Extract every line of the entries below that contains the string "height".

PROVIDED INFORMATION »
(begin)

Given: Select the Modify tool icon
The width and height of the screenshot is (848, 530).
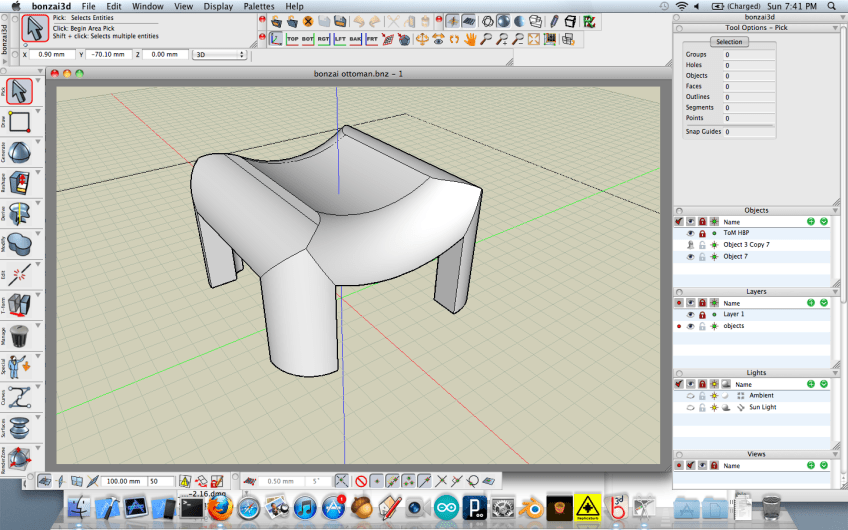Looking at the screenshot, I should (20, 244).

(end)
(begin)

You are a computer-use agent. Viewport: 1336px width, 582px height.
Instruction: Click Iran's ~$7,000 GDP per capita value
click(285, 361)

(end)

RESULT OF THIS TASK »
The width and height of the screenshot is (848, 530).
You are a computer-use agent. Viewport: 1336px width, 582px height.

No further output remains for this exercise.